More precisely impossible without very big hammer. My most effective
solution would be syscall that marks affected pages as read only to
suspend threads that try to write into them before doing comparison You need
simultaneous load of both memory areas which hardware doesn't support.

Without that there would still be race, simplest example would be

char x[4];
memcmp(x,x+1,1)

where another thread just does following:
*((int *)x) = 1;
memcmp read x[0] == 1
*((int *)x) = 256;
memcmp read x[1] == 1
  
Andrea Arcangeli June 17, 2015, 9:06 p.m. UTC | #3
On Wed, Jun 17, 2015 at 08:59:52PM +0200, Szabolcs Nagy wrote:
> c11 has threads and a memory model that makes concurrency issues
> observable in standard c.
> 
> however you have a data race that is undefined behaviour:
> 
> objects passed to memcmp are not supposed to be modified concurrently
> without synchronization.

All right, I expected this was not a bug by the standard.

In my initial test code I had a contended pthread mutex at the start
of the page that was passed to memcmp, I wasn't flipping bits myself,
but I guess that's still undefined behavior if it's
pthread_mutex_lock/unlock that are changing the memory passed to memcmp.

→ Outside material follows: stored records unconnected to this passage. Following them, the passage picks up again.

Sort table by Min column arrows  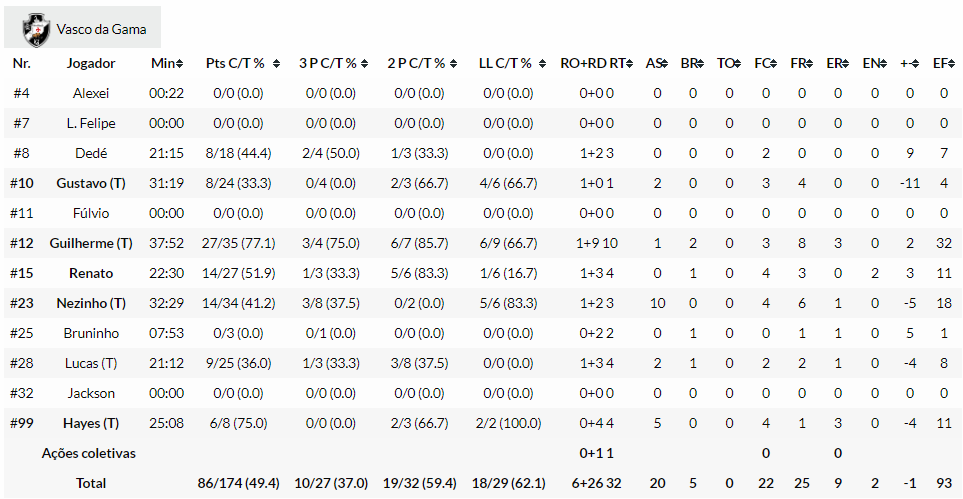180,64
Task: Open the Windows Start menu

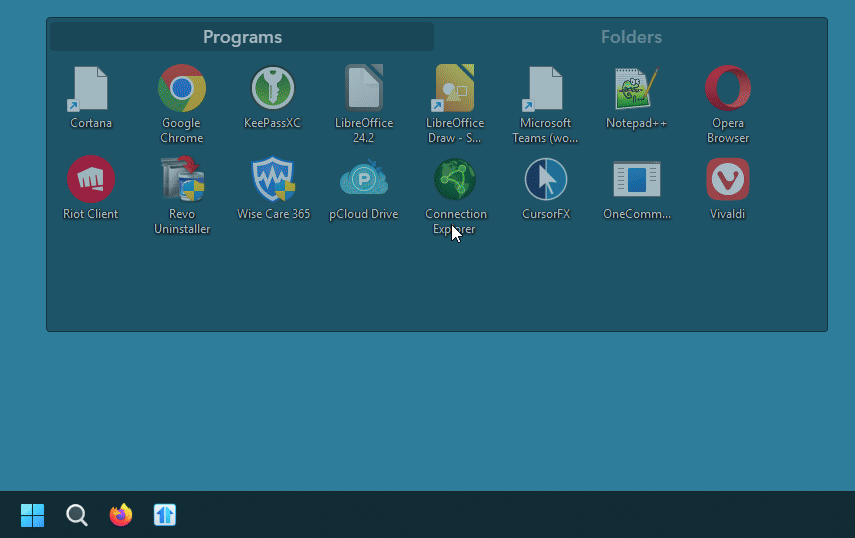Action: (x=33, y=515)
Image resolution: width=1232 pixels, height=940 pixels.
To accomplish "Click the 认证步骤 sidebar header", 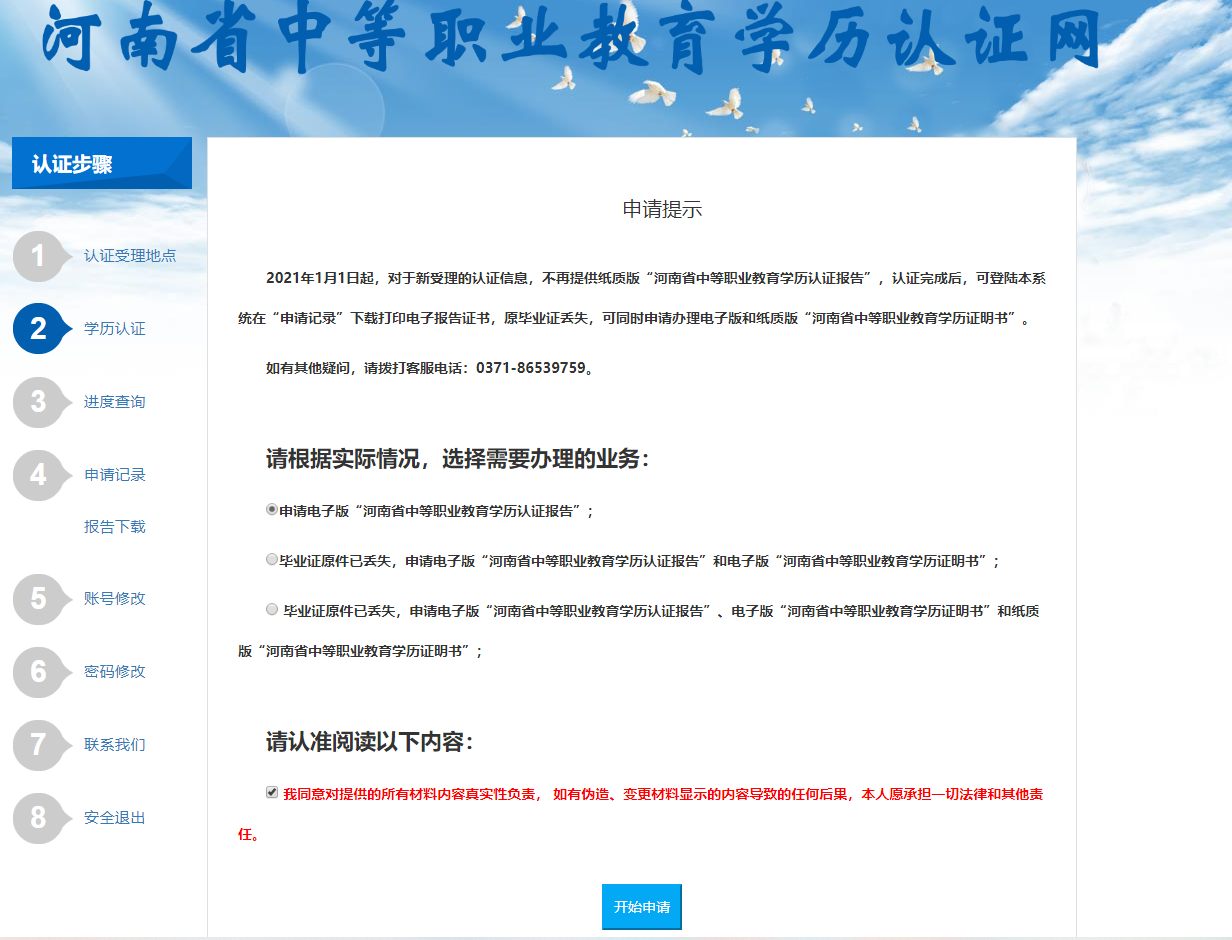I will click(101, 164).
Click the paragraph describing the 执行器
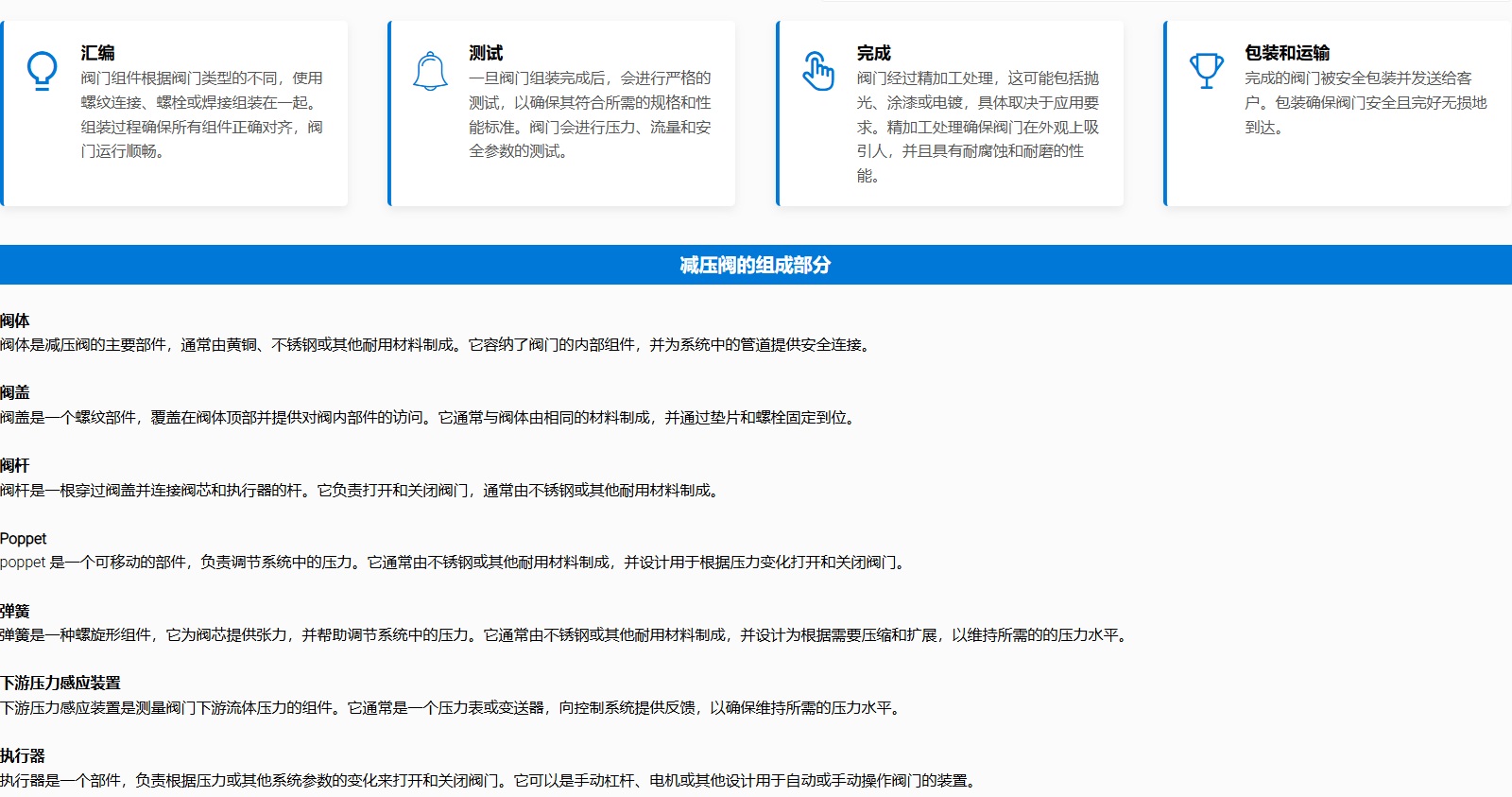This screenshot has width=1512, height=797. pos(490,780)
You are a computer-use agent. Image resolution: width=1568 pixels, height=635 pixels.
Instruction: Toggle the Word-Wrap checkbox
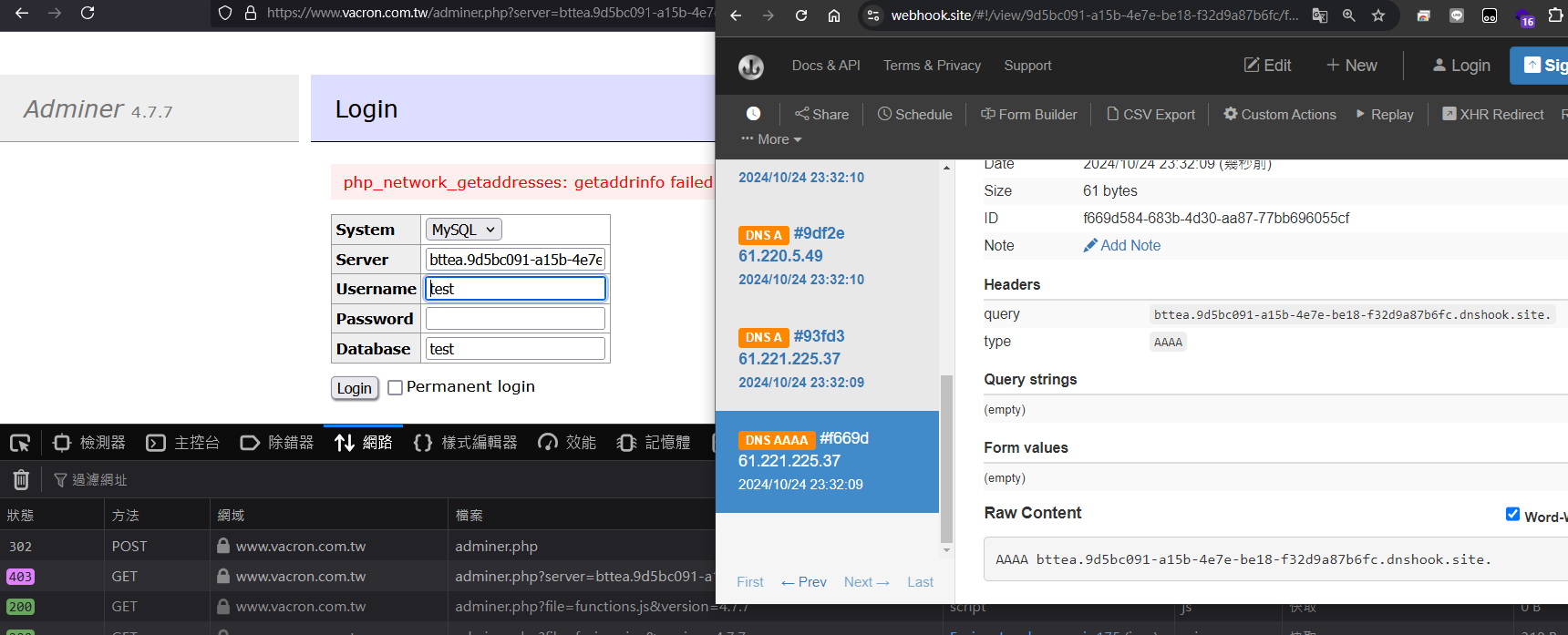pyautogui.click(x=1512, y=515)
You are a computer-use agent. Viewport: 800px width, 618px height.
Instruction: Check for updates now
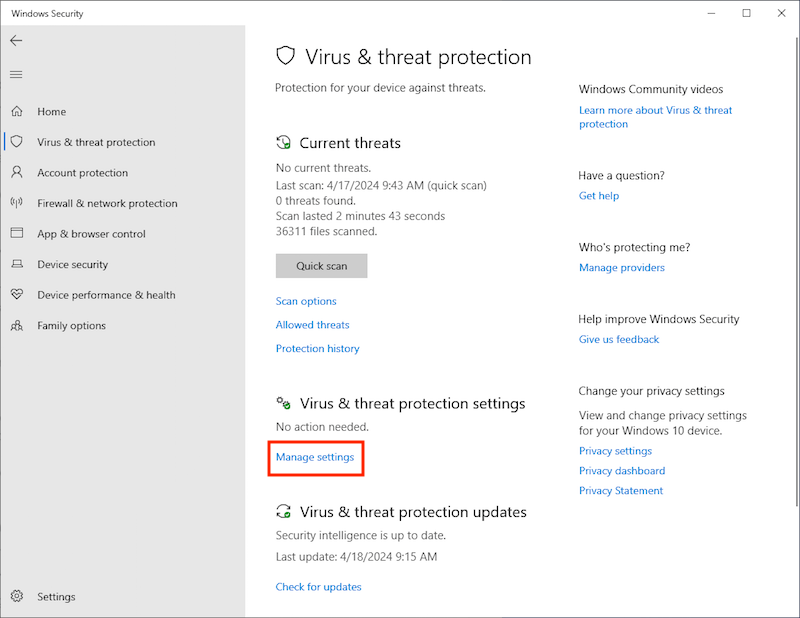pyautogui.click(x=318, y=587)
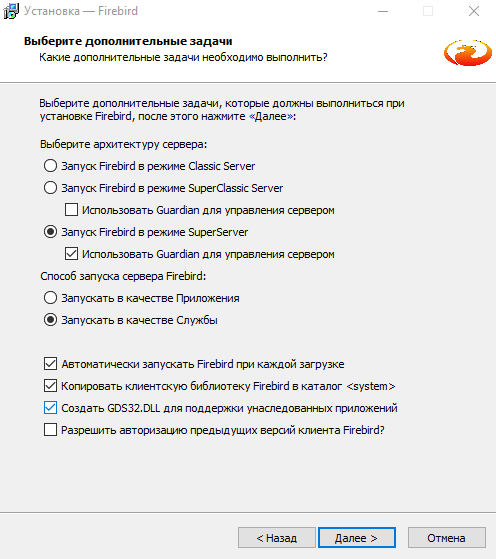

> that is unfortunate but i think your test code should be fixed.

That's ok, I already fixed it my test code after realizing the
problem or it wouldn't run correctly on most x86-64 out there.

> (to avoid the observed behaviour the libc would have to guarantee
> atomic memcmp which is nontrivial to do)

The end of the memory passed to memcmp is never changing and it is
always different. I didn't expect an atomic behavior within the part
of the page that is being changed, full atomicity is not to be
expected and it was never provided by any version.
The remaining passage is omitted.